Oskar Roehler bringt das Leben und Arbeiten Rainer Werner Fassbinders in 134 Minuten als überdrehtes, melodramatisches Stück zurück ins Kino. Oliver Masucci wütet neben Katja Riemann, Alexander Scheer, Eva Mattes, André Hennicke und vielen mehr als Fassbinders-Künstlerego, aber zeigt auch den präzisen Denker, Intellektuellen und Künstler. Da ist viel Platz für das menschliche Arschloch, das auch in diesem Genie steckte. Aber auch viel Raum für seine sensible, zarte Seite, die man nicht zuletzt an den meisten seiner Filme ablesen kann. Roehlers kongeniale Annäherung an das „Enfant Terrible“ der deutschen Filmkunst lebt alle Widersprüche voll aus. Es beginnt gleich in den ersten Szenen, wenn er sich als Macher in München am Theater positioniert und den harten Kerl raushängen lässt. Gedemütigt hat der bisexuelle Künstler Männer wie Frauen, Mitarbeiter wie Freunde und männliche wie weibliche Geliebte. Arbeit und Privates lag bei ihm sowieso direkt beieinander. Am Anfang hat man sogar noch zusammen gewohnt, doch auch später konnte sich Fassbinder auf ein sehr stabiles Kernteam verlassen, zu dem Irm Hermann, Margit Carstensen, Hanna Schygulla, Peer Raben, Harry Baer, Kurt Raab, Ulli Lommel, Michael Ballhaus und viele mehr zählten. Roehler fängt diesen sogenannten Fassbinder-„Clan“ in betont steifen Szenarien und gekünstelt ausgeleuchteten Szenen ein, die sowohl an Fassbinders Vorliebe für das Melodram aus Hollywood erinnern als auch an seine eigene, im Sinne von Camp (John Waters ist da auch nicht weit...) überzogene Version davon. Man merkt, dass Roehler und Masucci großen Spaß haben, Fassbinder als sozial fragile Dramaqueen zu zeichnen, die zugleich sich und sein Umfeld - und auch das zwischen abgedroschenem Heimatfilm und Aufklärungsfilm gefangene BRD-Kino und -Fernsehen der 1970er - permanent an die (zwischenmenschlichen) Grenzen bringt. Ein Hoch auf Fassbinder!
Die 17-jährige Autumn ist in „Niemals Selten Manchmal Immer“ ungewollt schwanger. Dass sie das Kind abtreiben muss, ist für sie klar. Nur darf das niemand wissen – weder in der Schule, noch zuhause.
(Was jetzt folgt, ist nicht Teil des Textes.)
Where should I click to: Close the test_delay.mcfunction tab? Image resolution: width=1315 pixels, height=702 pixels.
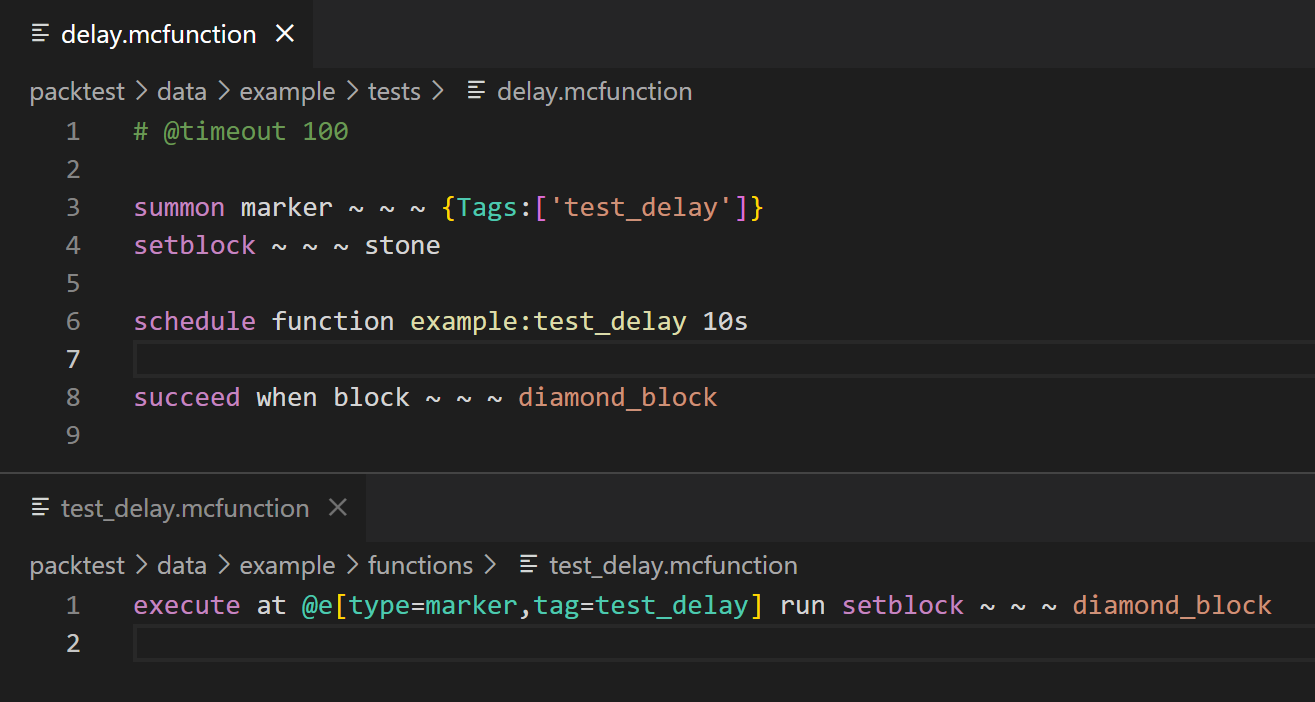pyautogui.click(x=337, y=507)
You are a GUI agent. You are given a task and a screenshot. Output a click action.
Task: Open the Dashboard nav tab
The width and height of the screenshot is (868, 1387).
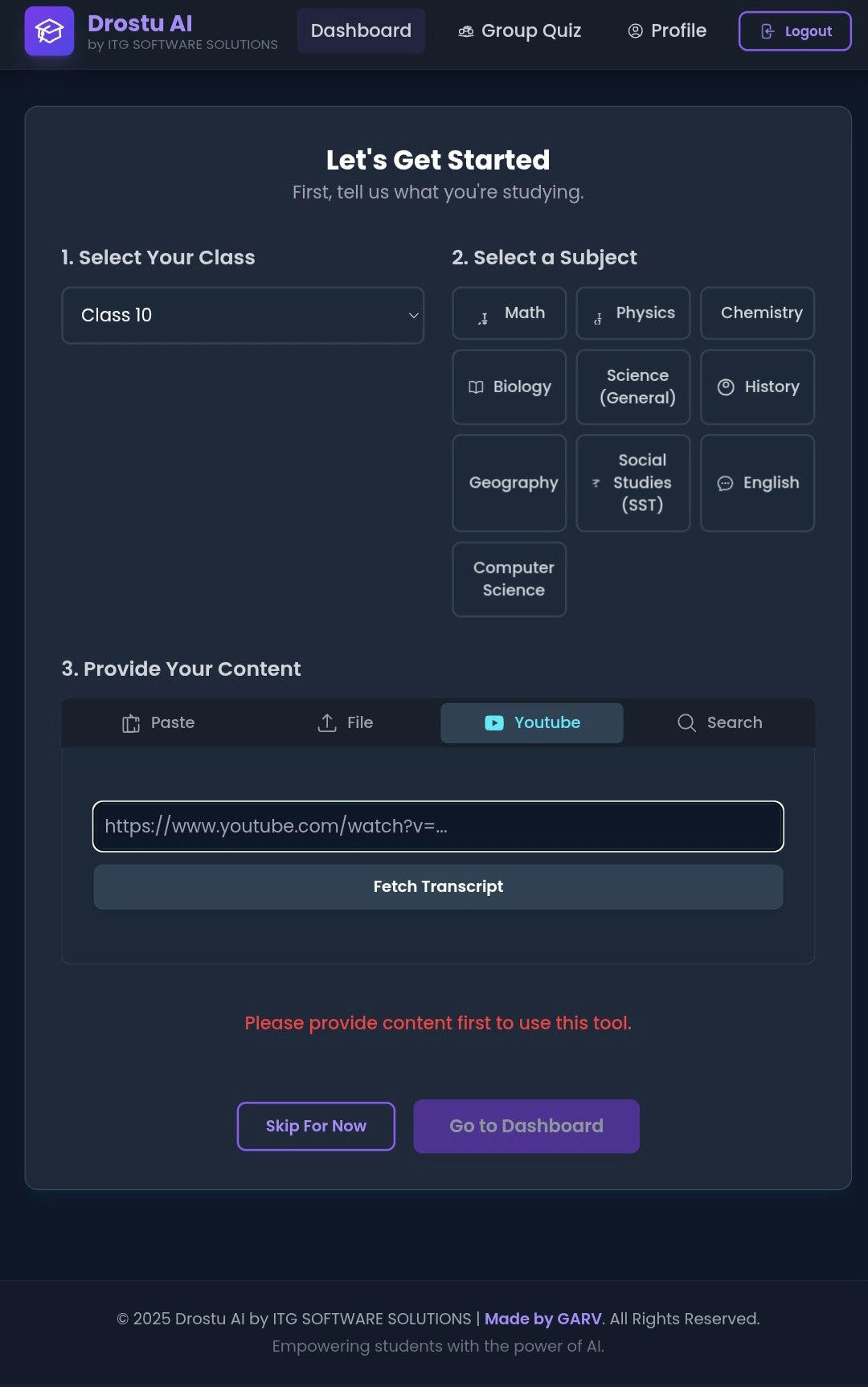(361, 31)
Gemeinsam mit ihrer Cousine geht sie fast wortlos einen Pakt ein: Mit geklautem Geld machen sie sich auf die Reise nach New York, wo der Eingriff auch jetzt noch erlaubt ist. Ohne zu wissen, was sie erwartet, verlieren sie sich in der Metropole. Regisseurin Eliza Hittman jedoch verliert die von den Laiendarstellerinnen Sidney Flanigan und Talia Ryder in ihrer Mischung aus starkem Willen und Ahnungslosigkeit präzise verkörperten Mädchen mit ihrer 16mm-Kamera nie aus dem Fokus, spürt jedem Blick und jeder Geste nach. Auch denen der durchweg unangenehmen Männer, die die Solidarität zwischen den Mädchen verstärken.
Außerdem neu in den Kinos in Wuppertal, Solingen und Remscheid: Sofia Coppolas Tragikomödie „On the Rocks“, Philippa Lowthorpes Frauenrechts-Drama „Die Misswahl - Der Beginn einer Revolution“, André Erkaus Tragikomödie „Gott, du kannst ein Arsch sein“ und Dennis Gansels neuerliche Michael-Ende-Verfilmung „Jim Knopf und die wilde 13“.